For many politicians, the allure of the Senate is its relatively sane pace. It means one election every six years, rather than the two years for House members or the four years most governors face.
Not for Arizona’s Martha McSally, who is moving from the House to the Senate next year and continues what will in effect be an almost-five-year campaign. One Republican fundraiser only half-joked that McSally’s need for campaign cash would make her a very familiar name on donors’ call sheets.
McSally lost a narrow Senate race in November to Democratic rival Kyrsten Sinema. On Tuesday, Arizona Gov. Doug Ducey appointed McSally to the seat once held by Sen. John McCain, who died in August. (Former Sen. Jon Kyl had been serving the seat on an interim basis.) McSally will fill the Senate seat until 2020, when a special election will be held to decide who serves until the term ends in 2022, when McSally is expected to yet again be on the ballot.

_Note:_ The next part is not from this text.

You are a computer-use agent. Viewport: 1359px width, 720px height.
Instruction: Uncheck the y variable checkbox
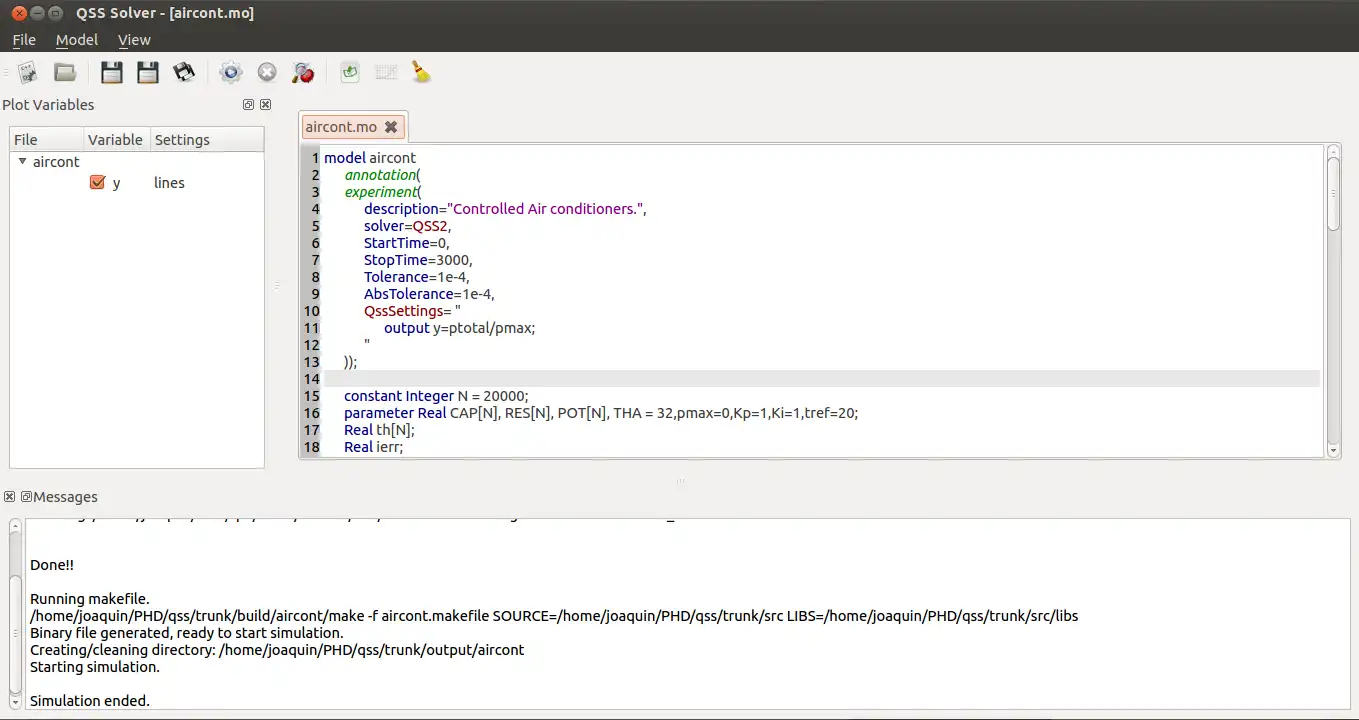pyautogui.click(x=97, y=182)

That’s three Senate races for McSally in a state that might be one of the trickiest right now in U.S. politics.
Arizona blends the American West’s streak of independence and moxie with a long tradition of conservative values. But it stands apart from other Republican-leaning states in that it has less of the anti-immigrant zeal that colors its peers. Its booming economy is powered in large part through newcomers. It was the home base for McCain, a self-styled maverick who twice ran for president, as well as conservative stalwart Barry Goldwater, another White House hopeful whose ideology rebooted the modern GOP. And yet, it is a place where President Donald Trump has deep pockets of support, making McCain’s objections to Trump’s unorthodox approach to the job all the more troublesome for both.
All of which make McSally’s role going ahead all the more interesting, especially given she will be the 25th female Senator in a chamber of 100. During her campaign, McSally tied herself into a pretzel to trying to shed her Never Trump image from 2016 and repositioning herself as a MAGA warrior for 2018. A spirited primary dragged her rightward and she stayed there, eventually enlisting Trump to hold a campaign rally for her in October. She held McCain and his legacy at arm’s length, going so far as to avoid using the title of a bill named for him — a move that left members of the McCain orbit bristling. (She has since apologized to the McCain clan, Republicans say.)
The embrace of Trump, though, backfired, and state Republicans lost a seat they had held for three decades. On Election Day, about 185,000 voters cast their ballots for Republican Gov. Doug Ducey while also backing Sinema.
But McSally, a decorated Air Force combat pilot, is heading to the Senate regardless. She remains a personal favorite of Senate Majority Leader Mitch McConnell, who has his own complicated relationship with this President. McConnell is facing a challenging 2020 map for Republicans to hold their majority, and McSally will once again be a priority for the national GOP.
But if 2018 was hard, running again when Trump is on the ballot as well in 2020 could prove even trickier. And should she succeed, she may find the 2022 elections — which will be the midterms of either a second Trump term or an as-yet-undetermined Democrat — trickier still.